There's just something about Rose. His faults, like his good qualities, have always been outsized. While writing my book The Machine about the 1975 Cincinnati Reds,excerpted in this week's Sports Illustrated, I was astonished that virtually every player on that team shared a story about the time that Rose said a few kind words when they were in a slump, or the time Rose picked up their check when they weren't making any money, or the time Rose invited them to his house for dinner. Will McEnaney remembers Rose giving him shoes. Gary Nolan remembers Rose believing in him when he was hurting. Joe Morgan remembers Rose pushing him and inspiring him into becoming the Hall of Fame player he became.
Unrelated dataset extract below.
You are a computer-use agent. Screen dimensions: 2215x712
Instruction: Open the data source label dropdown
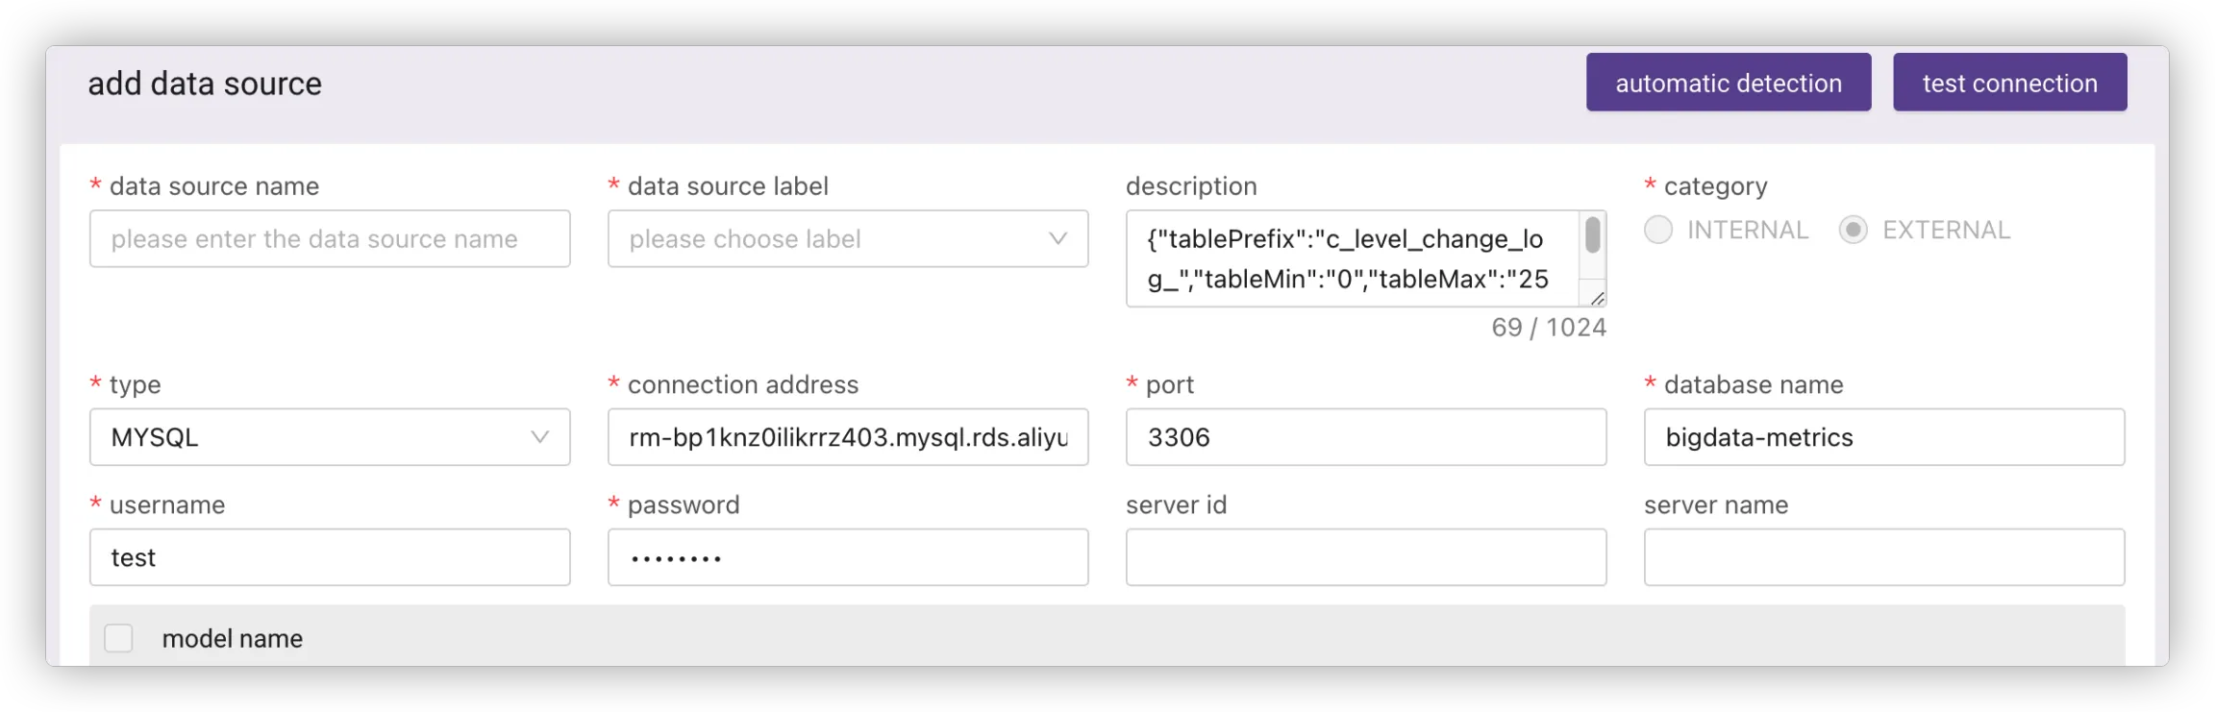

Ken Griffey remembers Rose being a guy who treated him with respect from the start.

Pete Rose played baseball ferociously -- in 1975, the year that the Reds won the National League West by 20 games, Rose did not take a single game off. He was famous for signing autographs for long stretches of time, especially for kids. He was invariably giving to the sportswriters who covered the team -- sure, in part because he wanted to maintain an image, but also in part because he just loved talking about baseball. He loved connecting. Nobody thought he was a saint. But fathers in cities all over the country would point at him and tell their sons: "That is how you play the game."

And yes, this is the same man who loved hanging around at race tracks with shady characters, who was not exactly discreet on the road, who gambled on his own team when he was manager of the Reds and then, for years, thought that if he lied voraciously enough that he would get away with it. He went to jail for cheating on his taxes. Now your best bet to find him is in Vegas, where he sits in a memorabilia store in the Caesar's Palace shops while barkers out front shout, "Come and see the Hit King!"

So, yes, everything about Pete Rose is oversized. You could certainly make the case that no one in recent American sports -- not even O.J. Simpson -- went from so high to so low. He represented, to so many, everything that was good about baseball. And he then represented, to so many, everything that was awful about the same game. That's one helluva a big character. If they ever remade Citizen Kane, you could have Pete Rose whispering "Rosebud."

*****

Poll
Should Bud Selig lift the lifetime ban on Pete Rose?
Yes
No

So how do we get beyond all that and discuss one of the most talked about baseball questions of the last two decades: Should Pete Rose be in the Hall of Fame? I think the question needs the word "should," not "will," in it, because honestly I don't think he will get in. For Rose to get inducted into the Hall of Fame, two basic things would have to happen:

One, he would need to be reinstated somehow. Yes, there are people who want Rose to remain banned from the game but somehow put on the Hall of Fame ballot ... but that's just not likely. He would have to be reinstated, and even though lately Hank Aaron has been lobbying on behalf of Rose, I don't think reinstatement is likely. It would take an act of will, and I don't see that sort of will coming out of the Commissioner's office.

Two -- even if he WAS reinstated, he would need 75 percent approval from either the Baseball Writers Association of America or the Veteran's Committee (made up of living Hall of Famers). I honestly don't think he's even close to getting that. The BBWAA can be a pious bunch -- just ask Mark McGwire. And the current Hall of Famers have very mixed views about Rose. I don't think he could get 75 percent either way, not in the near future.